2. Worker justice and consumer protection:
  1. "Trip-Level Data Reporting" to mandate that third-party delivery companies share certain data with the city
  2. "Delivery Protection Act" to mandate labor conditions for delivery workers
  3. "Self-Service Checkout Regulation"
3. Safer city and better quality of life:
  1. "Indirect Source Rule" to capture more pollution emissions
  2. "Capping Renewable Energy Credits" to reduce speculation in credits
  3. "Ban the Scan" to regulate the use of biometric recognition technology
  4. "The CURB Act" to prohibit the NYPD from using its Strategic Response Group or kettling, tear gas, or similar tactics on peaceful protests (similar to a bill on the 2023 agenda)
  5. "Department of Community Safety" to "promote community safety and non-police emergency response"
  6. "Abolish GANGS Database"
  7. "Lighting Underneath Elevated Trains" to assess streets and sidewalks that currently may be shaded by elevated tracks, and install needed lighting
== History ==
The Progressive Caucus was formed in 2009 order to promote policies focused on building "a more just and equal New York City." The Caucus initially consisted of 12 members (nearly 25% of the 51-member New York City Council), co-chaired by Brad Lander (D-Brooklyn) and Melissa Mark-Viverito (D-Manhattan/Bronx).

The caucus grew to 35 members following the 2021 city council elections. This enabled them to exercise an increased level of oversight regarding Mayor Adams's administration, which had an adversarial relationship to more progressive Council members.

The caucus then narrowed to 20 members in February 2023, following new bylaws requiring members to sign on to their Statement of Principles. As of 2026, the caucus had grown to 24 members.

In July 2016, the caucus encouraged New York Governor Andrew Cuomo to sign an anti-Airbnb bill into law. This bill, the first of its kind as it pertained to regulation of Airbnb, was signed into law in the state of New York on October 21, 2016. Also, in November 2016, the caucus endorsed Minnesota Congressman Keith Ellison for chairman of the Democratic National Committee.

Its 2018 agenda included the Right to Know Act, which mandated that NYPD officers identify themselves to non-officers under certain circumstances.

The caucus launched the Progressive Caucus Alliance as a campaign arm for the group ahead of the 2017 election, endorsing a slate of incumbent members and ideologically aligned challengers. The group was inactive until 2025, when it endorsed a slate of incumbent members for the 2025 election.

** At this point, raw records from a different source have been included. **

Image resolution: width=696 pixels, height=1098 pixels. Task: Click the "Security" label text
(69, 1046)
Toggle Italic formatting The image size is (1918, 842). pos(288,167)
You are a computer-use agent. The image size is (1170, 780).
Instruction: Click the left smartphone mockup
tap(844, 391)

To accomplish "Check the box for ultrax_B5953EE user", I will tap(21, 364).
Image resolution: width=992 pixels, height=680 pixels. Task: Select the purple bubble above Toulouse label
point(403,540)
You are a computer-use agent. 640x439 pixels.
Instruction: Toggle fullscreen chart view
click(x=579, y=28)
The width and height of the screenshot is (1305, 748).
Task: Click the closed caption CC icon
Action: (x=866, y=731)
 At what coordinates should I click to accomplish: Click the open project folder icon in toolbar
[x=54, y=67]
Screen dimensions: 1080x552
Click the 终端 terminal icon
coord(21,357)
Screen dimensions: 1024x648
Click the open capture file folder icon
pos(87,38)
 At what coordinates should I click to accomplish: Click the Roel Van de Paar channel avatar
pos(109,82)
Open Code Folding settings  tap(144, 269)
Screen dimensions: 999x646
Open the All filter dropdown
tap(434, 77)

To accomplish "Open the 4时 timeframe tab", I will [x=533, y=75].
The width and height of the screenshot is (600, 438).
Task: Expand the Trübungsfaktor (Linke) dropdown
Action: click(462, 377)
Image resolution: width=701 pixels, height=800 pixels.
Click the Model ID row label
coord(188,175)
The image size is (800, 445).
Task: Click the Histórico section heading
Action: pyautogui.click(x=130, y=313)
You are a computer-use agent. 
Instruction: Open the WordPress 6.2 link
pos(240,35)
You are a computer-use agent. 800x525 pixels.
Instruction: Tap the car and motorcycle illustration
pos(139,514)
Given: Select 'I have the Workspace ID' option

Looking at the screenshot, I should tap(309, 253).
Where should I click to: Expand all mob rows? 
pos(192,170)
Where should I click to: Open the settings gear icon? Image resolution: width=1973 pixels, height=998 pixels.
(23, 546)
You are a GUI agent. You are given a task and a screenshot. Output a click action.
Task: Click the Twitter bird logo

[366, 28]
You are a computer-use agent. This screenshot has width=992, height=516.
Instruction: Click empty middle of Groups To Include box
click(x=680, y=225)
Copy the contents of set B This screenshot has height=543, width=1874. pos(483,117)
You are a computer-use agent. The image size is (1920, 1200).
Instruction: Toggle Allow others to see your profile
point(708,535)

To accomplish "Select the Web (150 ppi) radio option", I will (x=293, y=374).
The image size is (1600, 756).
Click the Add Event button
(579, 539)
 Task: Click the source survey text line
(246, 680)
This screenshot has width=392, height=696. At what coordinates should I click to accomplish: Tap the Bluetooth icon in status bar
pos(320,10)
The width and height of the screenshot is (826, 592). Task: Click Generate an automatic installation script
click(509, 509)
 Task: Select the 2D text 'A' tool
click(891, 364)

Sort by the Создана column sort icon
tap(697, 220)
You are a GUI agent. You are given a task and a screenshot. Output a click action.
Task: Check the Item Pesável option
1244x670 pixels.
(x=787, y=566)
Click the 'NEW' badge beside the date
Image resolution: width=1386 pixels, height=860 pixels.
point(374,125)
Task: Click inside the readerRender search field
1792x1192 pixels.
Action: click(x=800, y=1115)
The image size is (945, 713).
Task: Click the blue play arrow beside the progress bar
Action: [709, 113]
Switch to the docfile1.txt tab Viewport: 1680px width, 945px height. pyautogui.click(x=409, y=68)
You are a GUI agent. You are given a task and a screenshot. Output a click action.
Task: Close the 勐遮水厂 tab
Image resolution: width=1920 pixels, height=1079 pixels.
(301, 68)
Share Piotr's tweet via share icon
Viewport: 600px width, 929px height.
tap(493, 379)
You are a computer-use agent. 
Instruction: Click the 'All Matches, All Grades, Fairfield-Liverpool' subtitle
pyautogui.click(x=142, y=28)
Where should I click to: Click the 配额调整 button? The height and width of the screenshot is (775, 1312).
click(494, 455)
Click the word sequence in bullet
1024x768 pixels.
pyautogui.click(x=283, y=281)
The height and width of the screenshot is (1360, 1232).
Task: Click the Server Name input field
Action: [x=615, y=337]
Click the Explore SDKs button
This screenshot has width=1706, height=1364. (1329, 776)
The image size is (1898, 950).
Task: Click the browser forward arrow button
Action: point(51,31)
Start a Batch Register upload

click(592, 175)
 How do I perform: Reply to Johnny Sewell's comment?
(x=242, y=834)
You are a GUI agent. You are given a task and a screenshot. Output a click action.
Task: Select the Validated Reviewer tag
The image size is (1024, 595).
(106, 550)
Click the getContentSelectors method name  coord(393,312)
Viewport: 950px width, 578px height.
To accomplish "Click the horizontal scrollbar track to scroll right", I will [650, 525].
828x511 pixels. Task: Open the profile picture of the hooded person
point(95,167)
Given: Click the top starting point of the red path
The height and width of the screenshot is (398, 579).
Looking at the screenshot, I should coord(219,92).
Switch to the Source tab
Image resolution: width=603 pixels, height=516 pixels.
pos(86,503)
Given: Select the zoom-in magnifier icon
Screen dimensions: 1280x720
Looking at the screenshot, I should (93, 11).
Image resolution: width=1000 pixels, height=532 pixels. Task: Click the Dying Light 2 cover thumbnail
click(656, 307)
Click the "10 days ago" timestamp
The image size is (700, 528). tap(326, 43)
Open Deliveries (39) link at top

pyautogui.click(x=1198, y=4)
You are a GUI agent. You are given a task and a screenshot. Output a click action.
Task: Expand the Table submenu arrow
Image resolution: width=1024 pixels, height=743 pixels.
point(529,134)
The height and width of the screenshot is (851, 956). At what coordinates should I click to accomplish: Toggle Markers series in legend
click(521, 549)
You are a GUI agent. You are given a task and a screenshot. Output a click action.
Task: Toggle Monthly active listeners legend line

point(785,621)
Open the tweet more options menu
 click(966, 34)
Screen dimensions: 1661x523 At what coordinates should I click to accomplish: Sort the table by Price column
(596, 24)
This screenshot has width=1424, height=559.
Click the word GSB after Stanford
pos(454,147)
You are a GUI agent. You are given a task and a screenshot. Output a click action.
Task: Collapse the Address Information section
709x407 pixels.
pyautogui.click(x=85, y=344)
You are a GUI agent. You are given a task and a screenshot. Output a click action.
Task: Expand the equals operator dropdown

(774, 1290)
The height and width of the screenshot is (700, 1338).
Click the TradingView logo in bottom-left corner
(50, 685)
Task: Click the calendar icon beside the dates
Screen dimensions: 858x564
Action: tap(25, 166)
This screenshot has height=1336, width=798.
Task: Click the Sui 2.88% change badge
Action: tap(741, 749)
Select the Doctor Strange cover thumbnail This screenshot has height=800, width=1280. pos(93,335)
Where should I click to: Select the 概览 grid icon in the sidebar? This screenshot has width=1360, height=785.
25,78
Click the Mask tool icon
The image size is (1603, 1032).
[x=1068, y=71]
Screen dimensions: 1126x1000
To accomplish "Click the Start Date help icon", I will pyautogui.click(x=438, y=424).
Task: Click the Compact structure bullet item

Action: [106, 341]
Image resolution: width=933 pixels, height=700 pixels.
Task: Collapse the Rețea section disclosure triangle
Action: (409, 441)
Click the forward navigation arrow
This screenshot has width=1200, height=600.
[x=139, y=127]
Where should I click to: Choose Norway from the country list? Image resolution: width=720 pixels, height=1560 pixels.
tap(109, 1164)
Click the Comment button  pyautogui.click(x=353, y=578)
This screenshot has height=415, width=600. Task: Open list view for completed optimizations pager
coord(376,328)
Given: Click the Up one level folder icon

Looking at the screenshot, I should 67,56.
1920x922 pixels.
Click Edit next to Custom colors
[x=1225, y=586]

In 2023, the caucus prioritized 7 issue areas and related bills:

1. Banning Solitary Confinement
2. Prohibiting housing discrimination on the basis of arrest record or criminal history
3. The "Public Bank Package"
4. Police Transparency
5. The "Zero Waste Package"
6. Creating Permanently Affordable Housing
7. The Earned Safe and Sick Time Act Expansion for Gig Workers

==Members==
Membership as of 2025 includes the following members:

As of 2025:

| District | Borough | Member | First elected | Notes |
|---|---|---|---|---|
| 1st | Manhattan | Chris Marte | 2021 |  |
| 2nd | Manhattan | Carlina Rivera | 2018 |  |
| 10th | Manhattan | Carmen De La Rosa | 2021 | Vice-chair |
| 14th | The Bronx | Pierina Sanchez | 2021 |  |
| 16th | The Bronx | Althea Stevens | 2021 |  |
| 18th | The Bronx | Amanda Farías | 2021 | Council Majority Leader (2022-present) |
| 22nd | Queens | Tiffany Cabán | 2021 |  |
| 25th | Queens | Shekar Krishnan | 2021 |  |
| 26th | Queens | Julie Won | 2021 |  |
| 27th | Queens | Nantasha Williams | 2021 |  |
| 33rd | Brooklyn | Lincoln Restler | 2021 |  |
| 34th | Brooklyn | Jennifer Gutiérrez | 2021 | Vice-chair |
| 35th | Brooklyn | Crystal Hudson | 2021 |  |
| 36th | Brooklyn | Chi Ossé | 2021 |  |
| 37th | Brooklyn | Sandy Nurse | 2021 | Co-chair |
| 38th | Brooklyn | Alexa Avilés | 2021 |  |
| 39th | Brooklyn | Shahana Hanif | 2021 | Co-chair |
| 40th | Brooklyn | Rita Joseph | 2021 |  |

Membership during the 2021-2023 term:

- Christopher Marte (D-Manhattan)
- Carlina Rivera (D-Manhattan)
- Carmen De la Rosa (D-Manhattan)
- Pierina Sanchez (D-The Bronx)
- Althea Stevens (D-The Bronx)
- Amanda Farias (D-The Bronx)
- Tiffany Caban (D-Queens)
- Shekar Krishnan (D-Queens)
- Julie Won (D-Queens)
- Nantasha Williams (D-Queens)
- City Council Speaker Adrienne Adams (D-Queens, ex-officio member)
- Lincoln Restler (D-Brooklyn)
- Jennifer Gutierrez (D-Brooklyn)
- Crystal Hudson (D-Brooklyn)
- Chi Osse (D-Brooklyn)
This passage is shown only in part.